From: Randy Brukardt
Sent: Thursday, October 13, 2011  4:26 PM

The only problem with that is that it would change the run-time behavior of
[Wide_]Wide_Characters.Handling (since a few characters change classifications).
It seems like a bad idea to have different implementations having different
interpretations of the correct behavior of these functions.

OTOH, the identifier syntax changes definitely need study before we adopt them
(or not), no one can reasonably implement what the Ada 2005 actually says, so
implementations will inevitably differ subtly on this in any case, and there
seems to be little evidence that programmers are using this, so deferring the
change there is better.

ISO 10646:2011 has an Annex (annex U) that specifically says that identifiers in
programming languages should follow the Unicode recommendations (giving a link,
not including them). But there is a lot of wiggle room in those Unicode
recommendations.

One alternative to "fix" the run-time issue with [Wide_]Wide_Characters.Handling
would be to say that it is implementation-defined exactly which character set
standard it depends on. Or some other statement that programmers should expect
there will be changes in character classifications, case conversions, and the
like in future standards, so we can ignore the "compatibility" issue in the
future. (After all, for most applications, it won't make any difference, or it
would be *better* for the package to use the most recent character set standard
- or at least one that applies to the target system; tying it for all time to
any particular character set standard [which we know is going to change] is
rather silly.)

****************************************************************

From: Robert Dewar
Sent: Thursday, October 13, 2011  4:42 PM

> The only problem with that is that it would change the run-time
> behavior of [Wide_]Wide_Characters.Handling (since a few characters
> change classifications). It seems like a bad idea to have different
> implementations having different interpretations of the correct behavior of
> these functions.

This is more of a theoretical concern than an actual one. And changing the
standard is not going to have any immediate effect on GNAT in the immediate
future anyway (we have already frozen the feature set for the 2012 releases of
GNAT).

And of course your suggestion leads to different implementations having even
mnore different intepretations (how many other Ada 2012 compilers do you expect
to see in the near future?), since it is much more likely that the two different
implementations involved will be an Ada 2005 one and an Ada 2012 one.
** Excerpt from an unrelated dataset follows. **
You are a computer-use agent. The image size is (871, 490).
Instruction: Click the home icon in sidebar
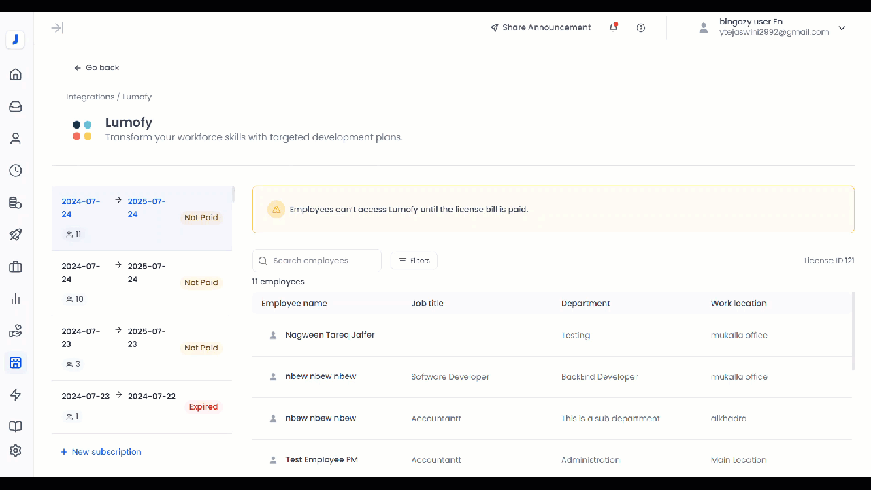coord(16,75)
Furthermore, we did a much bigger incompatible change with 7 to 8-bit characters
and it caused very little trouble.

> One alternative to "fix" the run-time issue with
> [Wide_]Wide_Characters.Handling would be to say that it is
> implementation-defined exactly which character set standard it depends on.
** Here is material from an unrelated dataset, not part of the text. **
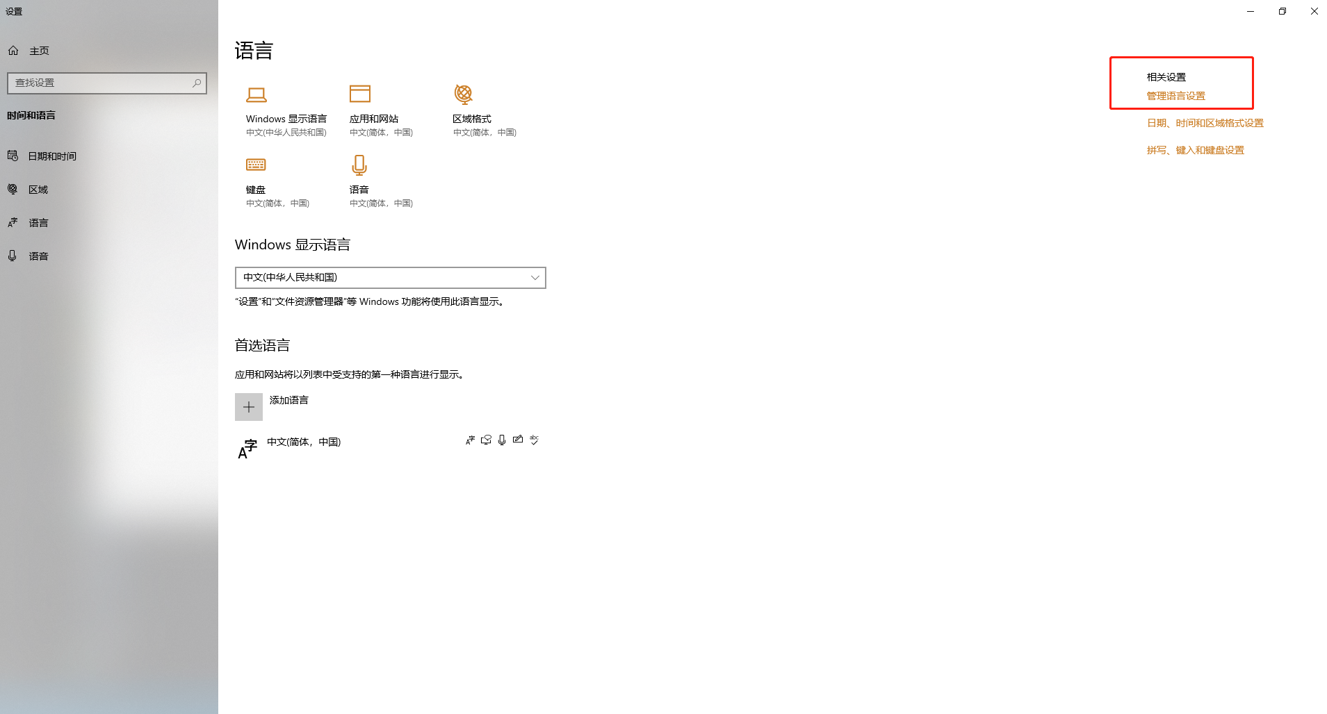This screenshot has height=714, width=1327.
Task: Open 日期和时间 in the sidebar
Action: click(52, 156)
What on earth would that achieve

> Or some other statement that programmers should expect there will be
> changes in character classifications, case conversions, and the like
> in future standards, so we can ignore the "compatibility" issue in the
> future. (After all, for most applications, it won't make any
> difference, or it would be
> *better* for the package to use the most recent character set standard
> - or at least one that applies to the target system; tying it for all
> time to any particular character set standard [which we know is going
> to change] is rather silly.)

That's merely a formalistic argument, no programmer will change their behavior
on the basis of such a statement in the RM.

****************************************************************

From: Randy Brukardt
Sent: Thursday, October 13, 2011  7:28 PM

...
> > The only problem with that is that it would change the run-time
> > behavior of [Wide_]Wide_Characters.Handling (since a few characters
> > change classifications). It seems like a bad idea to have different
> > implementations having different interpretations of the correct
> > behavior of these functions.
>
> This is more of a theoretical concern than an actual one. And changing
> the standard is not going to have any immediate effect on GNAT in the
> immediate future anyway (we have already frozen the feature set for
> the
> 2012 releases of GNAT).

It's not that theoretical: Ada.Wide_Wide_Characters.Handling is easy to
implement and probably will be supported by a number of Ada compilers in the
near future. And it has nothing to do with "features": the package exists in any
case, the question is exactly what it should return.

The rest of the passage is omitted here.